[Extracted records]
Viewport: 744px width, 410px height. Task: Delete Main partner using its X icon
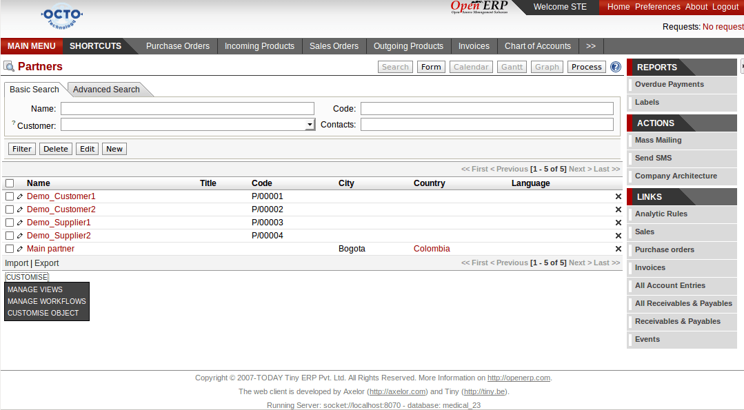tap(618, 249)
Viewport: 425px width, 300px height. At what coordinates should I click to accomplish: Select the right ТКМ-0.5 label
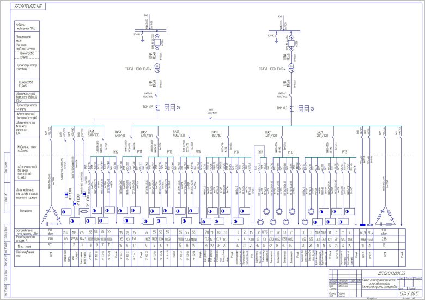click(282, 108)
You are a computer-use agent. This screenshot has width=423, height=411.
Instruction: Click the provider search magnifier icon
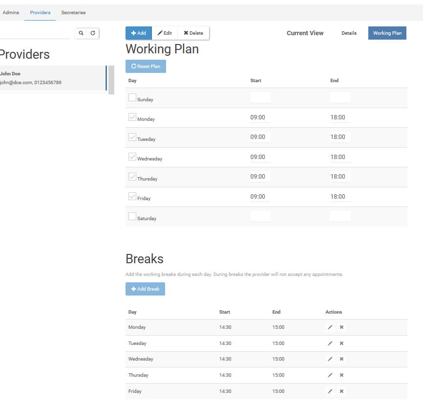pyautogui.click(x=81, y=33)
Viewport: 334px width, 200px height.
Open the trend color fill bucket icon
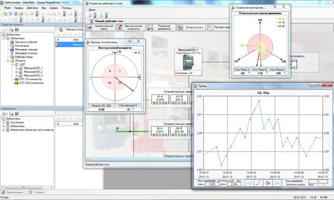coord(267,183)
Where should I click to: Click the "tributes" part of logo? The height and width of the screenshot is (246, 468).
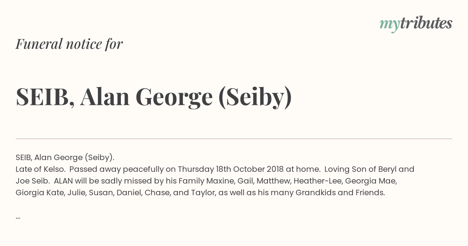click(426, 23)
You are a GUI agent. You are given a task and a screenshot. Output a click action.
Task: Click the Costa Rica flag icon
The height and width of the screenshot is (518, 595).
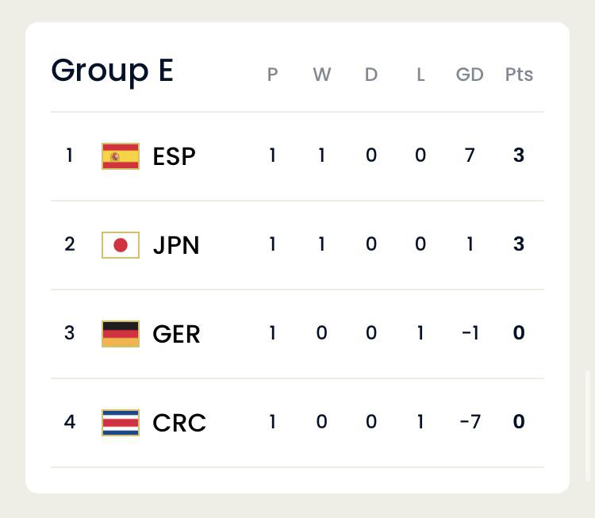[x=121, y=422]
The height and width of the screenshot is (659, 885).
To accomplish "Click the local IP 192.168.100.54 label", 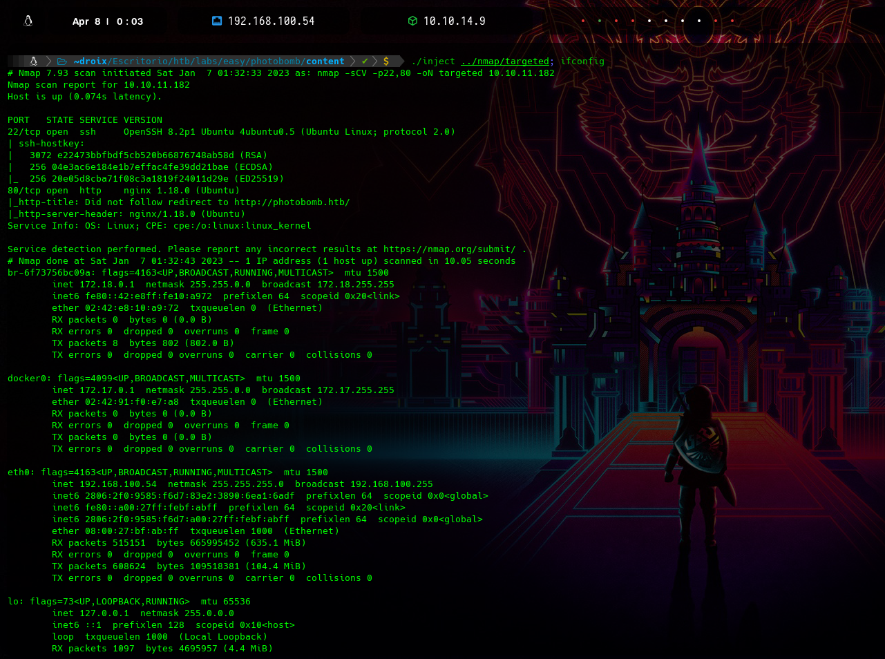I will pos(271,21).
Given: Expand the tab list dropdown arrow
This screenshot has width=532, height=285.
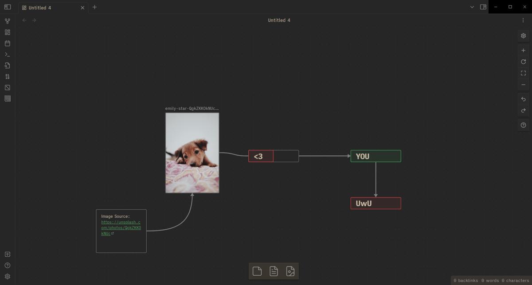Looking at the screenshot, I should pos(472,7).
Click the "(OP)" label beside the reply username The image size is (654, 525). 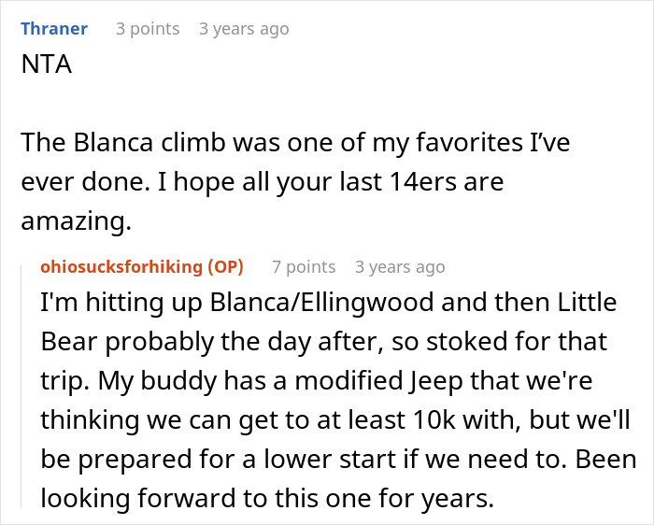tap(226, 267)
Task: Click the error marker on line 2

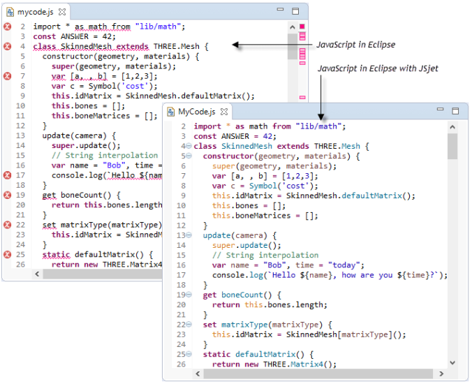Action: coord(7,27)
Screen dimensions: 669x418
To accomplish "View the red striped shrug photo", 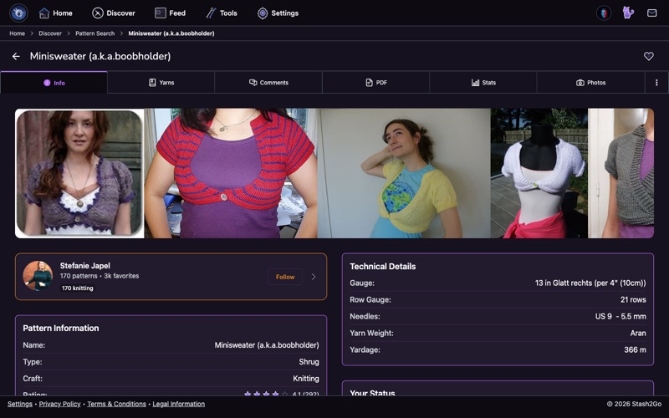I will point(231,173).
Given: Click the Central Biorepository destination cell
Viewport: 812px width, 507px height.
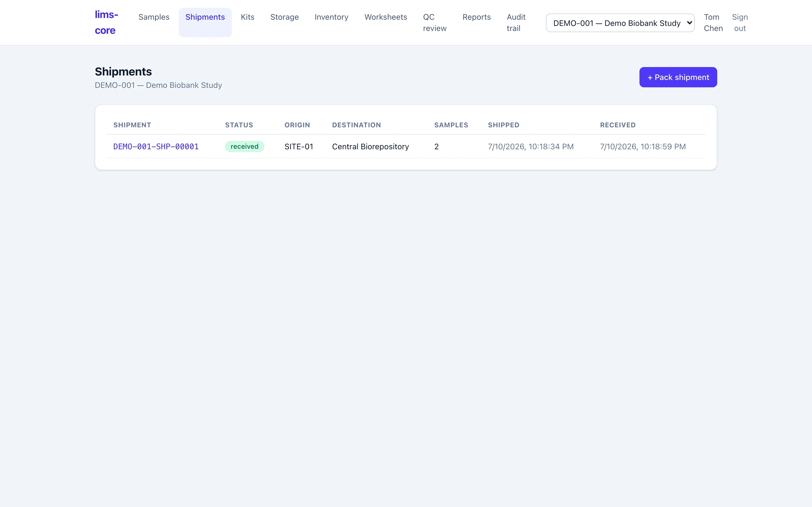Looking at the screenshot, I should pos(370,147).
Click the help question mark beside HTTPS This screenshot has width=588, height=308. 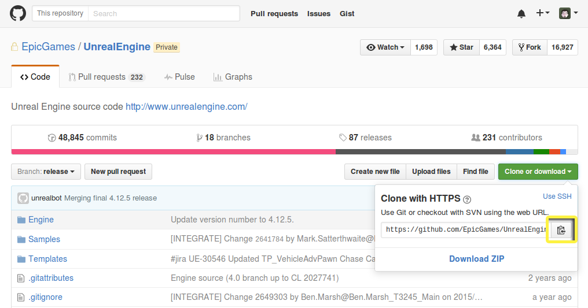click(467, 199)
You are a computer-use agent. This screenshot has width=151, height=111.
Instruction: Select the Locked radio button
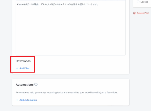[138, 2]
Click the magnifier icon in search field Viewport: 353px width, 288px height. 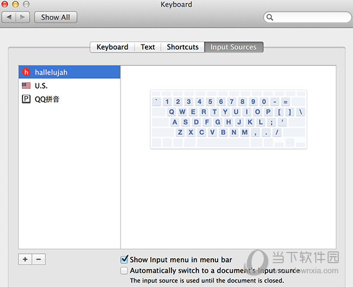tap(270, 17)
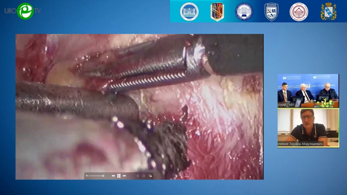This screenshot has width=347, height=195.
Task: Click the red and blue shield emblem
Action: (x=217, y=12)
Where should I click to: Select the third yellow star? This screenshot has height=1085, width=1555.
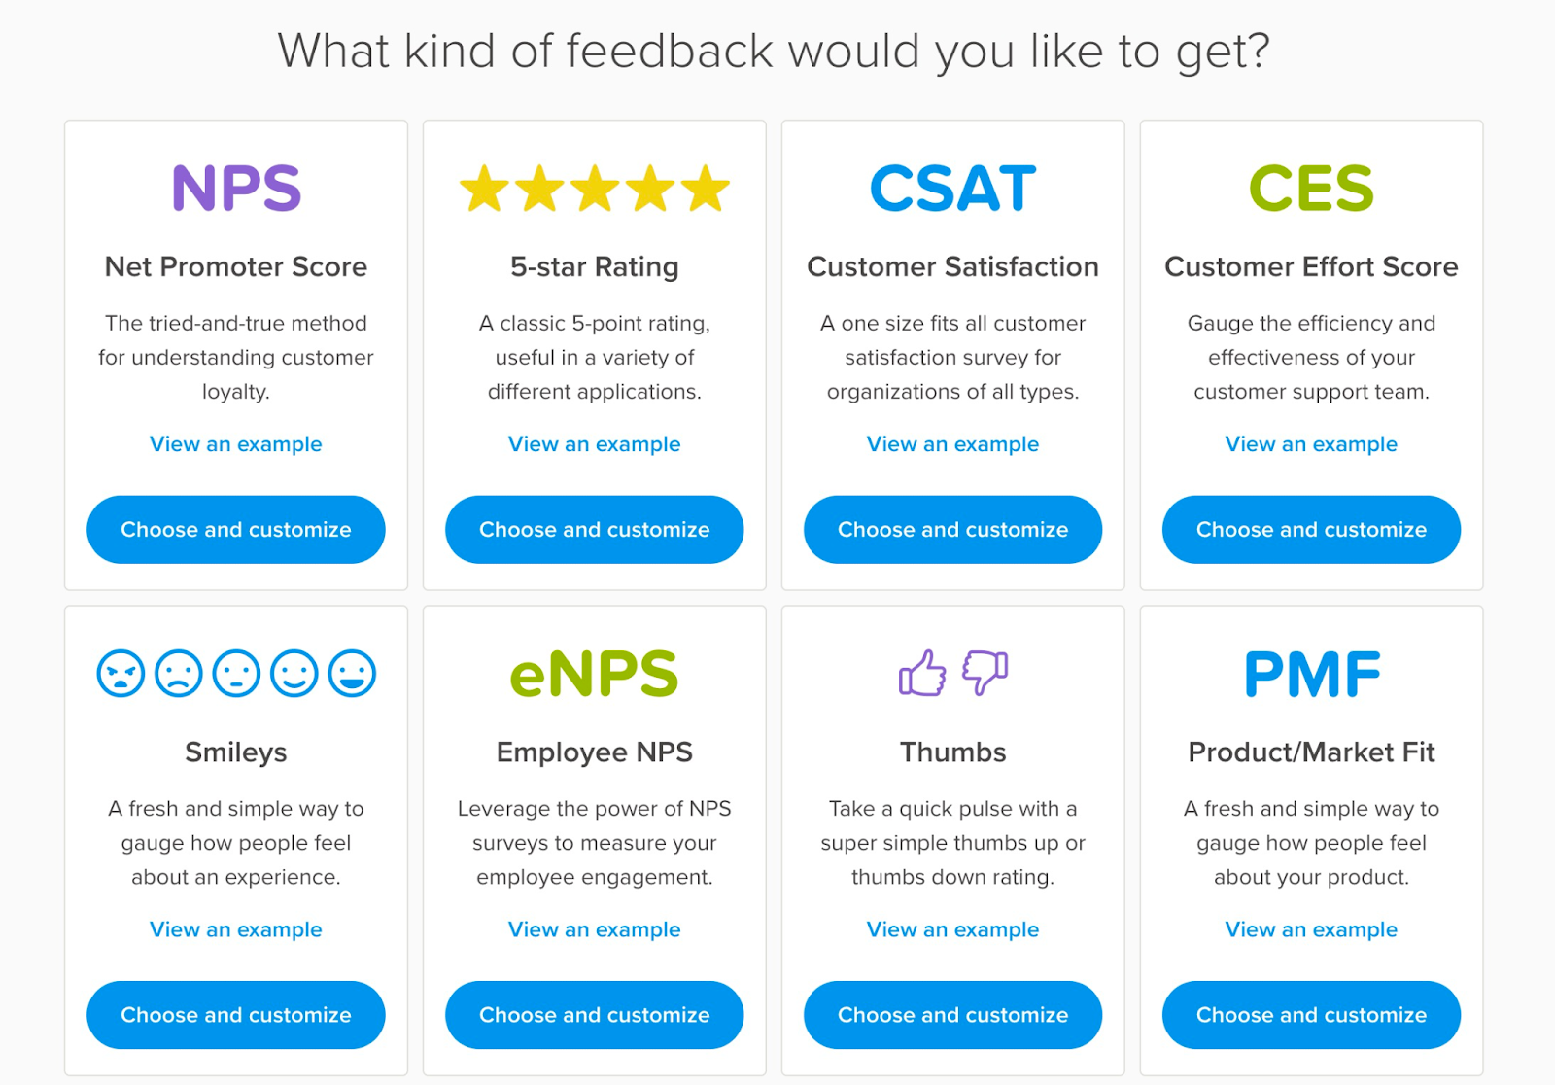[x=595, y=189]
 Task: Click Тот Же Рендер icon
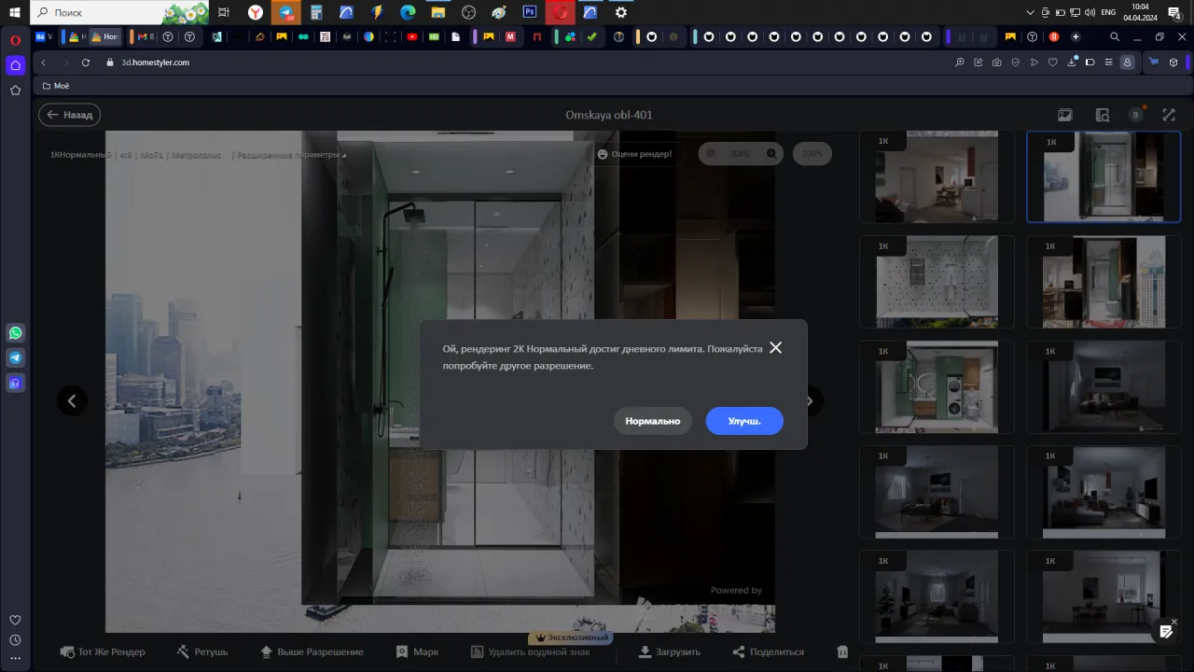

(What you have to do): Lines holding the word "agent" are the answer; copy each one from the records above.

(Task solution):
You are a computer-use agent. This screenshot has width=423, height=411.
You are a GUI agent. You are given a task and a screenshot. Output a click action.
You are a computer-use agent. This screenshot has width=151, height=111.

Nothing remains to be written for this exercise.